* **DIRECTIONS FOR THIS TASK**
Return each line in the items below that contains the string "icon", matching case exactly.

* **WORKING DATA**
* * * * * * * * *

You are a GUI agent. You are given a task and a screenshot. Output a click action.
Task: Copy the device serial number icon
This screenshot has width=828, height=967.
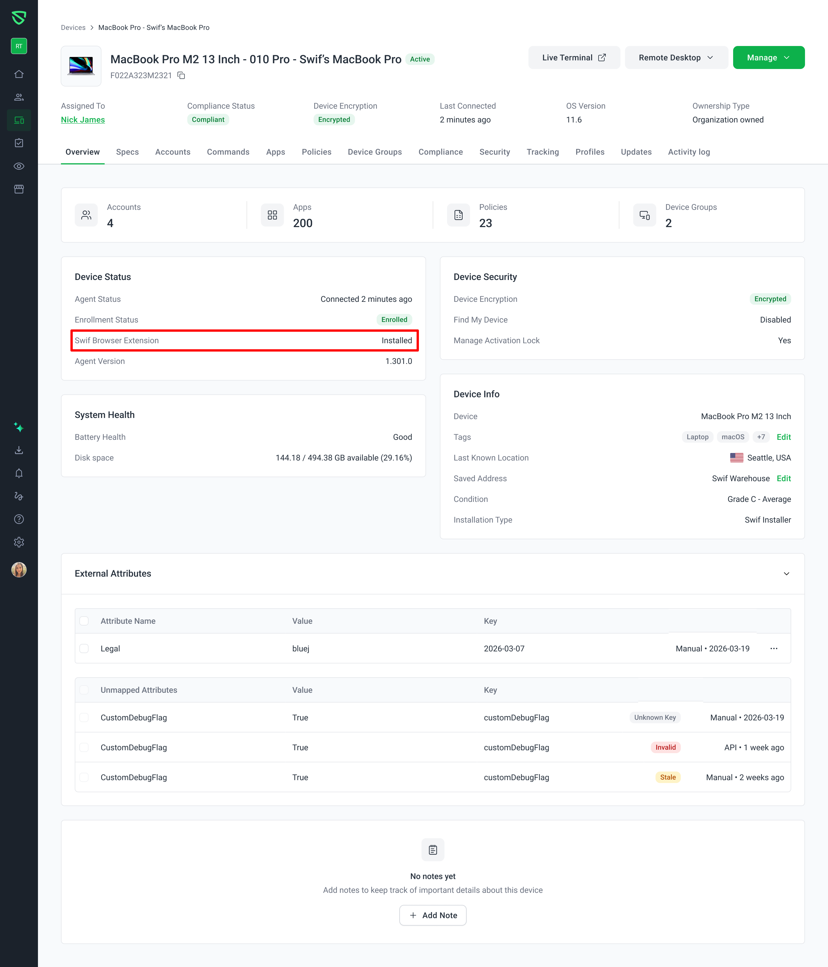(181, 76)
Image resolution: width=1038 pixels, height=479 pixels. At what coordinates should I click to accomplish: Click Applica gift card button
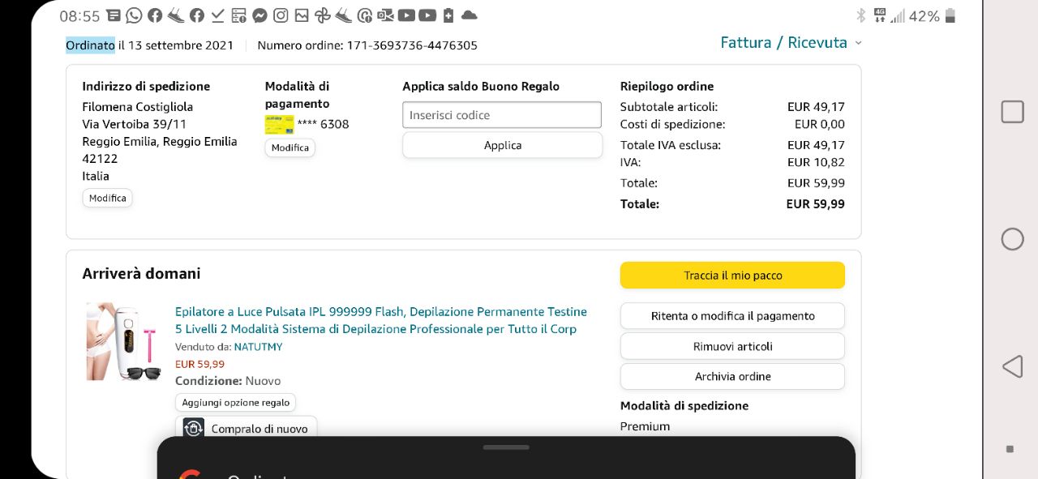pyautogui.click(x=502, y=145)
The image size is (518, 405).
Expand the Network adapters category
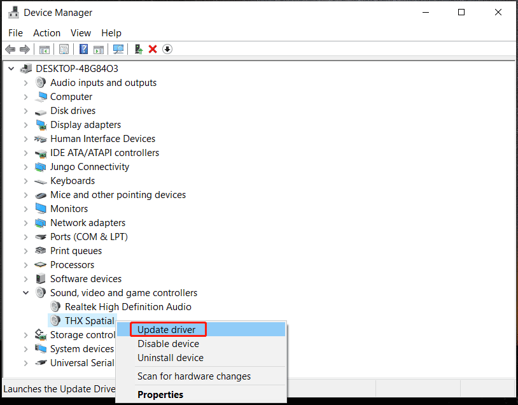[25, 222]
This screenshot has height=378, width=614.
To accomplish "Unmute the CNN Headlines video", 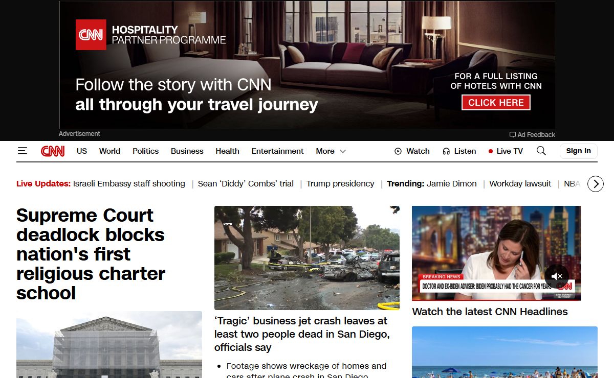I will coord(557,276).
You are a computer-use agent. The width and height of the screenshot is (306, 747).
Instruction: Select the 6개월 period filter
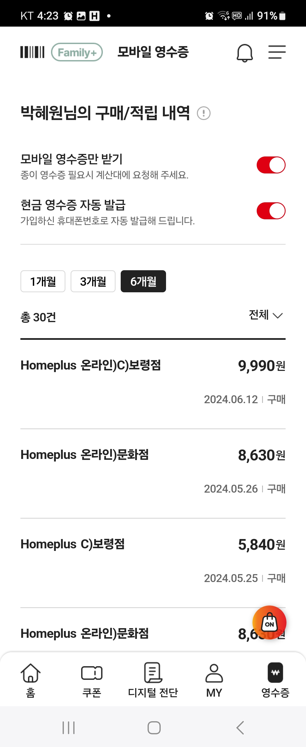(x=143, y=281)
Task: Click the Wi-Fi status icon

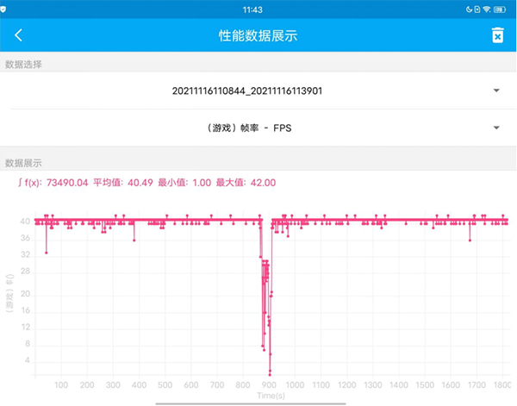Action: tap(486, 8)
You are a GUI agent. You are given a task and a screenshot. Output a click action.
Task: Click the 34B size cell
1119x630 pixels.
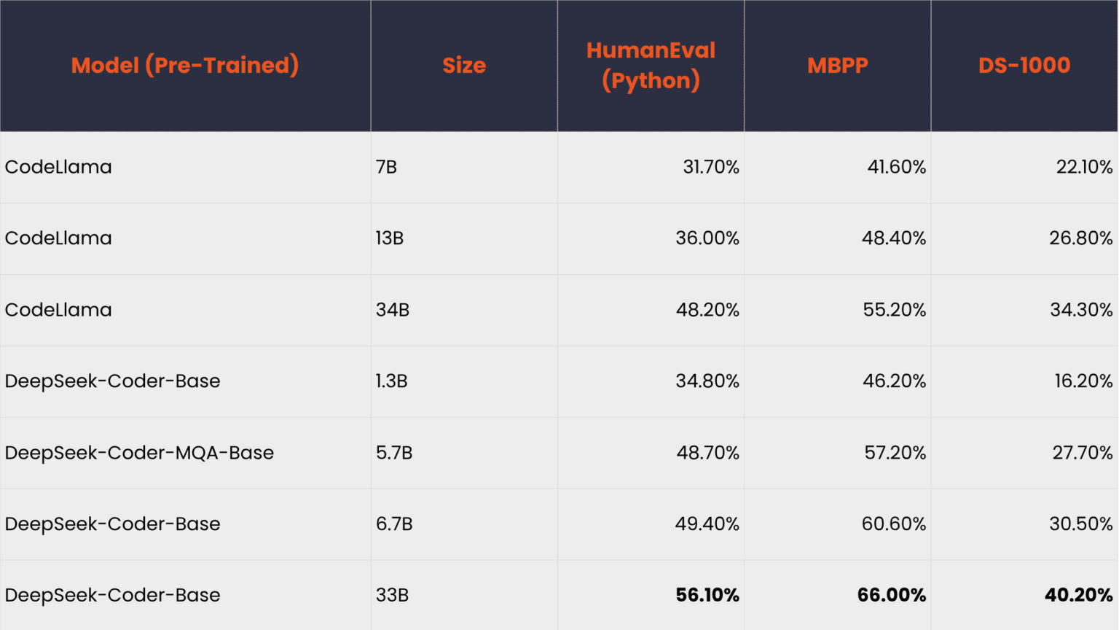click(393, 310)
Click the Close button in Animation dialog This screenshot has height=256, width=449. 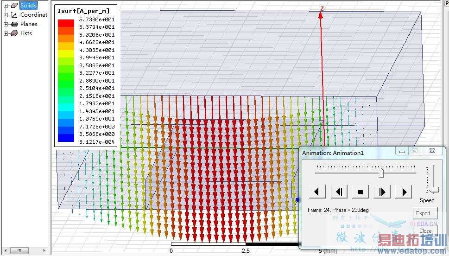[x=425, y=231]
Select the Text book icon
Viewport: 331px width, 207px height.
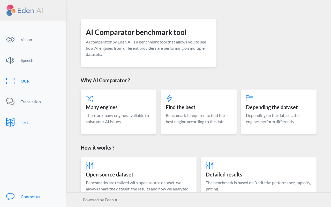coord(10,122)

* * * * * * * * *

* **SOLUTION BELOW**
Task: Copy the device serial number icon
Task: Click the Wi-Fi status icon
Select the Text book icon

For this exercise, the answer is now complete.